How a mother saved her children’s dreams


“I used to have a dream when I was a girl. But I gave it up after the struggles I went through in life. I want to make sure my children don’t have to do the same,” says Nazma Akter, a widowed mother of two boys and a girl.

Nazma comes from a poor family in Bangladesh and was married off at an early age. A few years later, her husband passed away. “That’s when I got to know that he had another family. My in-laws didn’t want me or my children in their house. I was not educated, didn’t have a skill. I had nowhere to go. But I couldn’t let my children go hungry,” says Nazma.
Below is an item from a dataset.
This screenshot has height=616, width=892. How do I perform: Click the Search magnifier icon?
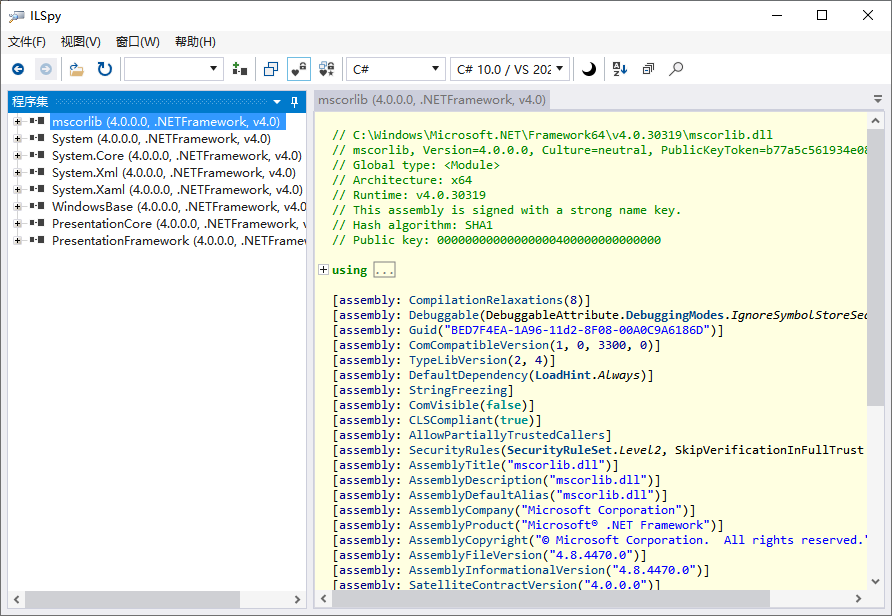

It was during this time that she heard about our vocational training center from a student of ours. She enrolled for our bag-making classes. “The classes were affordable. After the course, I started a small business of my own with a loan of 4,500 taka ($58). I made a profit of 13,500 taka ($172)!”

Nazma didn’t stop there. She learned other skills at our center and soon expanded her business. “My children’s future is no longer uncertain. They can dream now.” That’s her (extreme right) at her workshop.

Story of Golam Mostofa


What was master tailor Md. Golam Mostofa’s life like before he began earning 12,000-13,000 taka a month?
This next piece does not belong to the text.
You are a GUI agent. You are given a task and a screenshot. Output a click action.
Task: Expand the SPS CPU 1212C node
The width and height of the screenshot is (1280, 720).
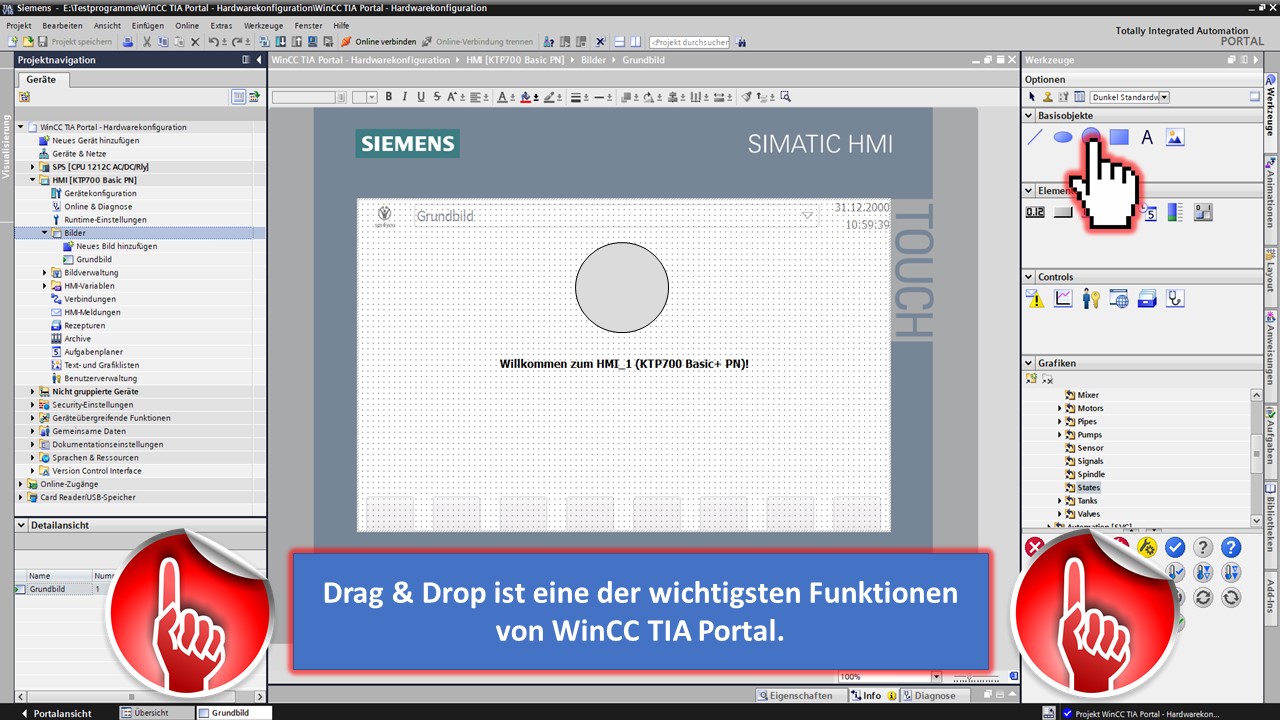pos(32,167)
Coming from a poor family in Bangladesh with 6 siblings, Mostofa quit school early on and started looking for a job in Dhaka. With no relevant qualifications, the only job he got was at a garment factory which paid a pittance. That was where Mostofa started becoming interested in tailoring and dreamed of the day when he would run his own store.
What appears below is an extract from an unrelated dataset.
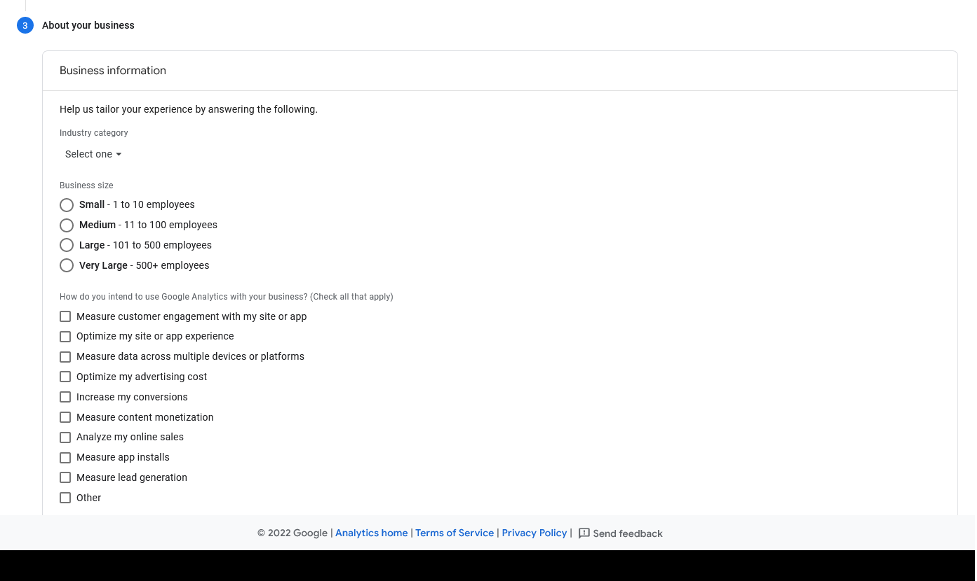Click the Send feedback icon
Screen dimensions: 977x581
tap(584, 533)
Few years later, he found out about our tailoring center in Dhaka and trained there. He worked hard to master the craft in no time, and with his savings, opened his own tailoring shop soon afterwards.

Today, Mostofa employs four people and is funding his younger siblings’ education.

“Thanks to HOPE worldwide, I am doing well and my family is being taken care of. I now want to expand my business and take it to my hometown.” That’s Mostofa (on left) at work in his store.